Minister Joly also talked about encouraging “personnel and cultural exchanges,” which is odd at a time when China is ramping up arrests of foreign businesspeople, and as in-bound tourism to China is understandably collapsing. Canada’s own official travel advisory calls, appropriately enough, for travellers to “Exercise a high degree of caution.” Surely the government should follow its own advice. The minister and her Chinese counterpart also reportedly discussed stopping flows of deadly fentanyl and fentanyl precursors to Canada. What’s deeply disturbing about this is not simply that China has been notably slow to act, but that according to the House Select Committee on China of the U.S. Congress, China is complicit in fueling the crisis by providing tax rebates for the manufacture of precursors — as long as they are not sold in China.
This gets to the heart of what’s so wrong about the minister’s recent visit to China. We’re being asked to regard a relationship as normal when it is now grossly abnormal. We cannot simply move on from Beijing’s latest outrages with a handshake and a needy smile.
While regular communications are necessary for the daily management of the relationship, these can be handled at the diplomatic level. But high-level visits to Beijing will do more harm than good until we’re more confident that Beijing will welcome them with sufficient respect and goodwill to make cooperation possible. We should be prepared for a long wait. In the meantime, there is a lot to do back on Canadian soil.
There is little doubt that our current diplomatic drift and increasing isolation have emboldened China, as has our seeming indifference to its hostile behaviour.
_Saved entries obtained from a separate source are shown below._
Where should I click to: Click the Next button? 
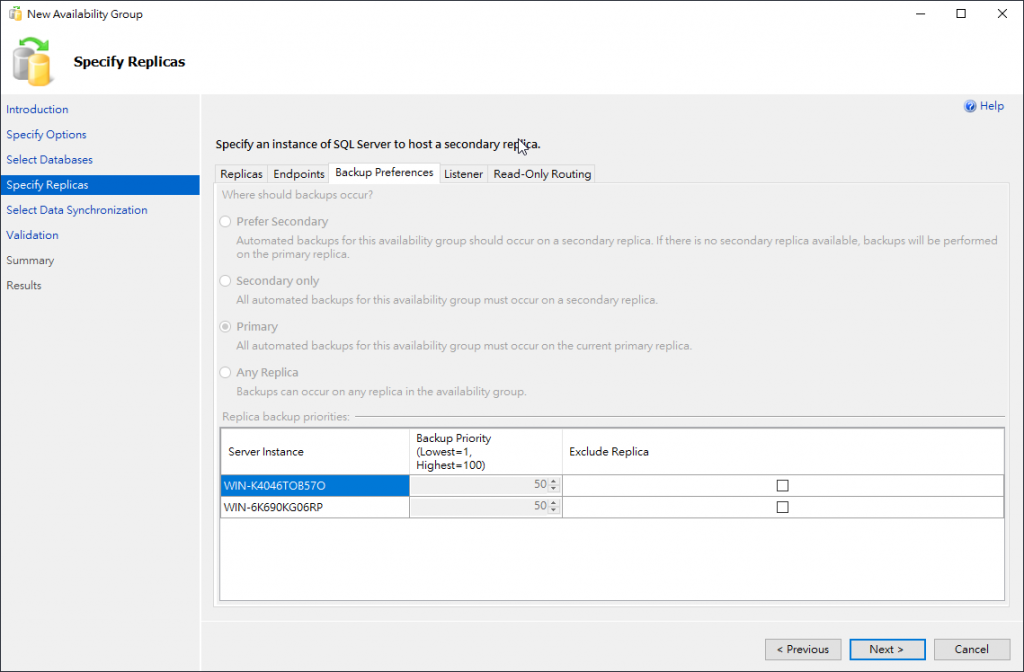886,649
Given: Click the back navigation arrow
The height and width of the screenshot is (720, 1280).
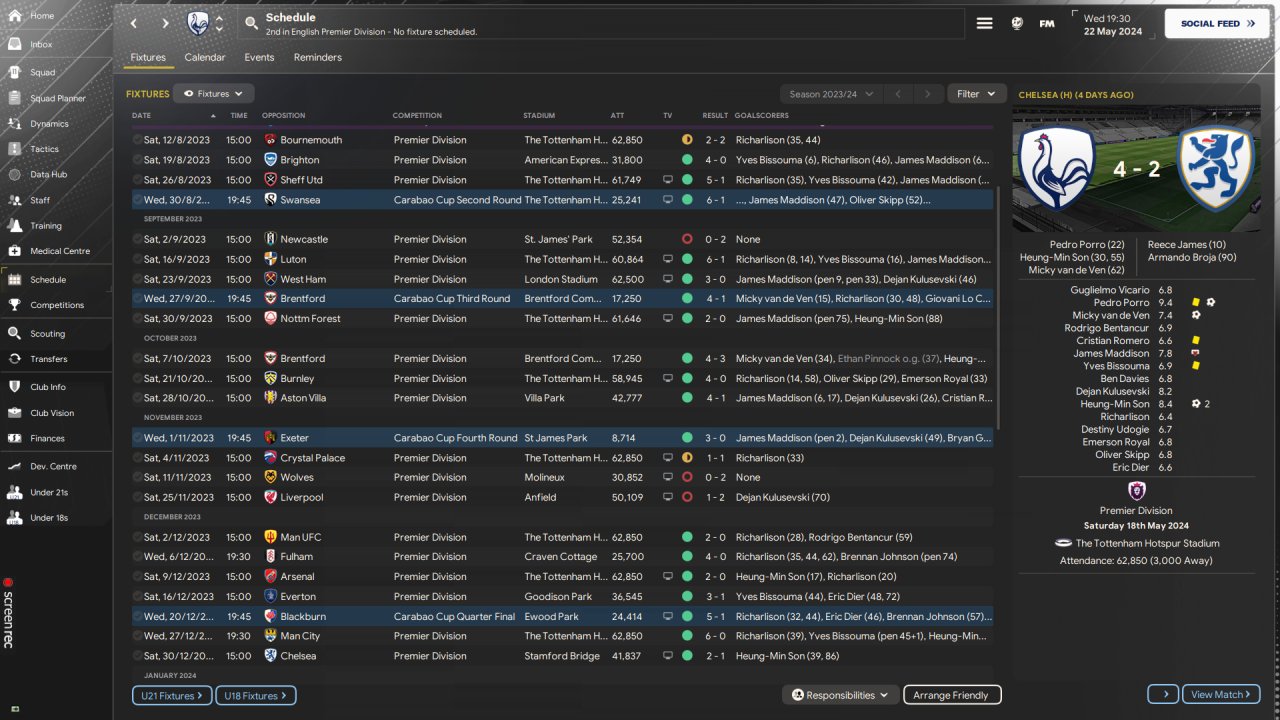Looking at the screenshot, I should 134,23.
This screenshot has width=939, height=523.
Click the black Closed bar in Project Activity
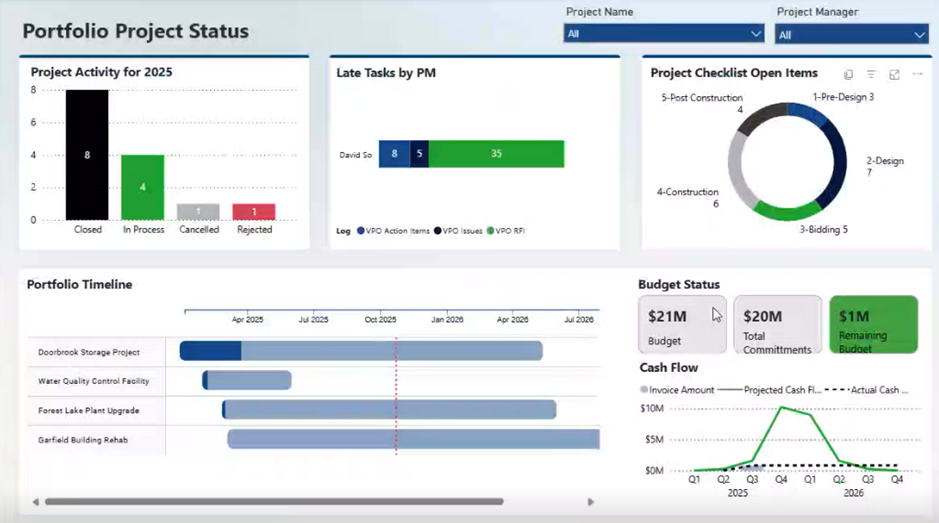(87, 155)
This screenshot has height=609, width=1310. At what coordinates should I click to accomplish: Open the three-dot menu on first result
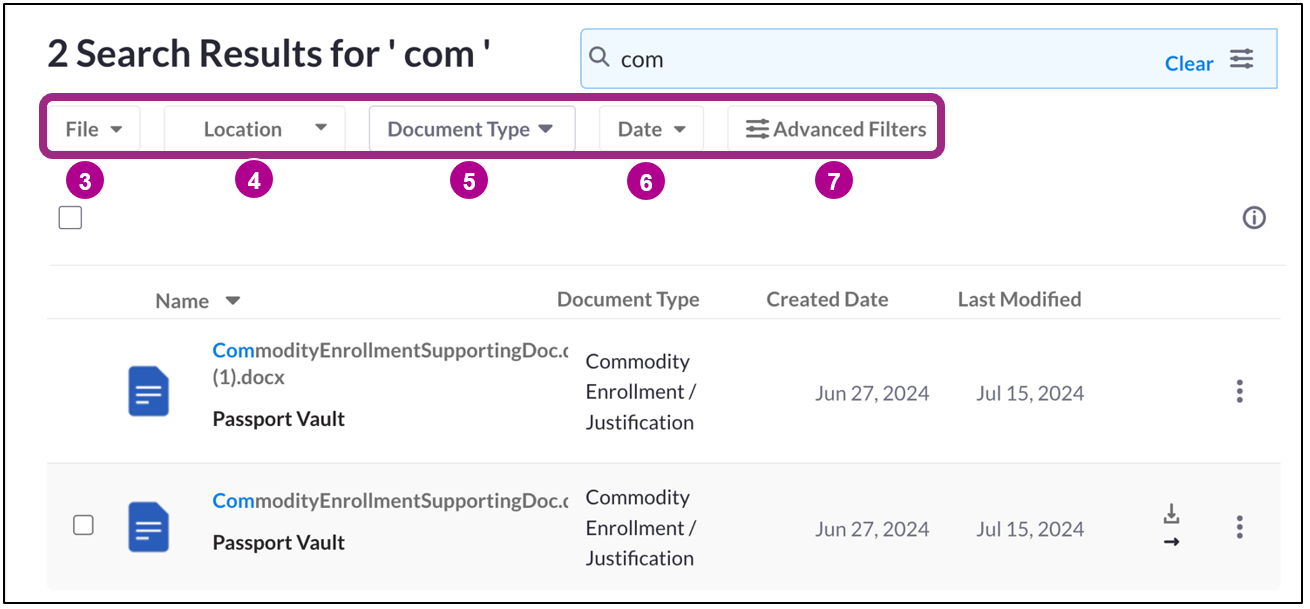[1239, 392]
We need to discard a foreign policy that has now clearly failed and think much more carefully about reconnecting with traditional allies and gaining access to new security alliances.
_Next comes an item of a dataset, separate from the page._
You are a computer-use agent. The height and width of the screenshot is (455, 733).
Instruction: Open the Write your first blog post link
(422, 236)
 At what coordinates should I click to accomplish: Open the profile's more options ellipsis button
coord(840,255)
It would certainly help if we could feel confident that we have the naval and air capabilities to make China think twice about incursions in Canadian waters or in our resource-rich north.
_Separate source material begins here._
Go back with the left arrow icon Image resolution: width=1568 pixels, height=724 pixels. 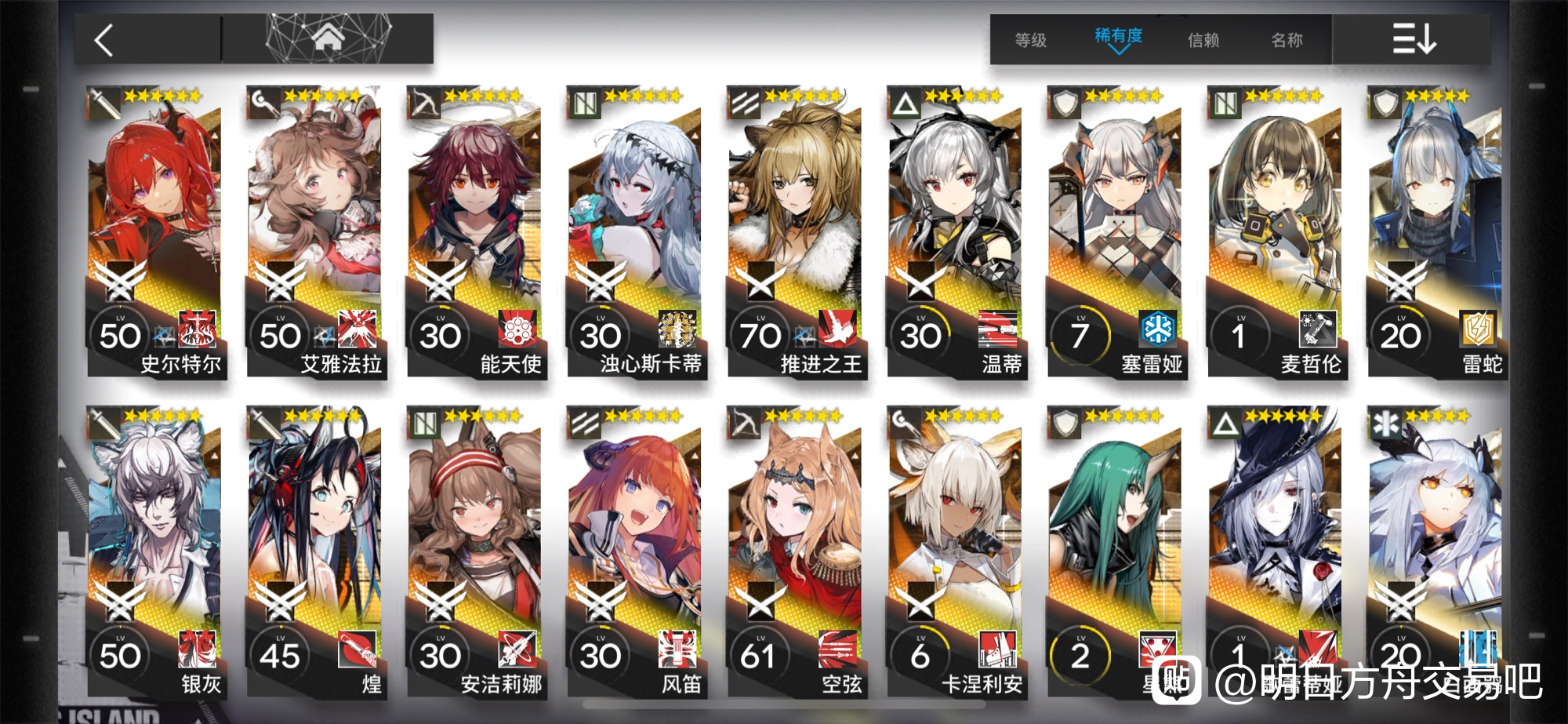click(104, 39)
And we need to work more closely with the U.S. to block flows of fentanyl and its precursors across our borders. Above all, we need to root out the shameful corruption this fentanyl flow has already created in Canada and avoid being drawn any further into the global fentanyl supply chain.
But nothing will really change until we are no longer content to be considered an easy target for foreign interference. It’s not enough to shrug and say that we can’t arrest, prosecute and punish those who interfere in our democracy because our intelligence and policing agencies aren’t sufficiently connected. We need to find smart connections, and quickly. The foreign interference legislation contained in Bill C-70 is a start, but it almost certainly falls short of what needs to be done to transform intelligence into evidence that can be used in court.
Canada is typically more reluctant than its allies when it comes to naming, shaming and expelling foreign diplomats. Expelling Chinese diplomat Zhao Wei from this country in the wake of allegations that he attempted to intimidate Conservative MP and Shadow Foreign Affairs Minister Michael Chong was a step in the right direction, but it represents only a minor setback for China. It will take some time before Canadians, much less officials in Beijing, believe that this government is serious about protecting Canadians and Canadians’ interests in the face of China’s aggression.
A sensible approach to China can only start when we stop being seen as the weakest link.
David Mulroney was Canada’s ambassador to China from 2009-2012 and is a member of the advisory council at the Macdonald-Laurier Institute.